> _Required task_:
In the access directives text, explain what decides precedence when an Allow directive conflicts with a Deny directive, and which one wins when two directives of the same kind conflict.

> _Supplied passage_:
== == ==

Unix time for the request.

E.g. 1240783050

Directives and Limits

By default every directive you include applies to every type of request method (GET, HEAD, POST, PUT etc).

It is possible to limit which request methods your directive applies to, in two ways.

Limit

See: Limit

# Deny if not expressly allowed
Order Deny, Allow

<Limit GET POST>
Allow from 127.0.0.1
</Limit>

The request will be denied unless it is a GET and POST method and it originates from IP address 127.0.0.1

Note that GET also implicitly includes HEAD requests.

LimitExcept

See: LimitExcept

# Allow if not expressly denied
Order Allow, Deny

<LimitExcept GET POST>
Deny from all
</LimitExcept>

This example denys all requests that don't use the GET or POST methods.

Allowing and Denying Requests

Allow and Deny Directives

The Allow and Deny directives let you selectively block and allow requests to your server, or particular directories in your server (where included in a .htaccess file).

All Allow directives are processed as a group, and all Deny directives are processed as a group, irrespective of where they appear.

Order of Precedence

For any two Allow directives, the later takes precedence in the event of conflict.

For any two Deny directives, the later takes precedence in the event of conflict.

The order of precedence between Allow and Deny is determined by the Order directive, which should normally appear first.

See Order

E.g.

== == ==

[Target position records]
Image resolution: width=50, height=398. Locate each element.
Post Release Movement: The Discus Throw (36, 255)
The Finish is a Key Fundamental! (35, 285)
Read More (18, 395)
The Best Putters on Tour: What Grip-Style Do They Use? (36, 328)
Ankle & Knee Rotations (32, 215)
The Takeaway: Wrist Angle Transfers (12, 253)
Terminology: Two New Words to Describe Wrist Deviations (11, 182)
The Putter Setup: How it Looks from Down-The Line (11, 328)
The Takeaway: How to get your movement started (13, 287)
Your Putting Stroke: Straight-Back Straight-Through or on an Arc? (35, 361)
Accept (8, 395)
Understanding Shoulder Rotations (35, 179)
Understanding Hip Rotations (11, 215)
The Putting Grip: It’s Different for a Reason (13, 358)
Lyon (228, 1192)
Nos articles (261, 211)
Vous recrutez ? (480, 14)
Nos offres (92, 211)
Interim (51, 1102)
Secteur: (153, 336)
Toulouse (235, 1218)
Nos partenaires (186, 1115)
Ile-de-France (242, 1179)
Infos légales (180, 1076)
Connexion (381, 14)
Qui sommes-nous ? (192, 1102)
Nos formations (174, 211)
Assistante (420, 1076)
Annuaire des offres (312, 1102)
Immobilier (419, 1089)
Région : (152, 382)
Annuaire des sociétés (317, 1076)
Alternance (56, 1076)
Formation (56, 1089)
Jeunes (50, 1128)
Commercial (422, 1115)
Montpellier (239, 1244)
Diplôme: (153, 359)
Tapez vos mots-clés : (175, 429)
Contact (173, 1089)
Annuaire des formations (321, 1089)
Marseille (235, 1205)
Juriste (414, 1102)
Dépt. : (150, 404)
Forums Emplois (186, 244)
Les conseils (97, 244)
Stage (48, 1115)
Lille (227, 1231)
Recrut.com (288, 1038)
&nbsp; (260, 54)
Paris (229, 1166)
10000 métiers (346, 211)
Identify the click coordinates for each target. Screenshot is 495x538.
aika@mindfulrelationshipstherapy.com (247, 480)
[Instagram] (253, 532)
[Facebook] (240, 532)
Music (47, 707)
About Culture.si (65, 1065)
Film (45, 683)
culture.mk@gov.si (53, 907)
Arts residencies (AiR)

== == ==

> _Correct answer_:
The Order directive determines the precedence between Allow and Deny, and it should normally appear first. When two Allow directives or two Deny directives conflict, the later one takes precedence.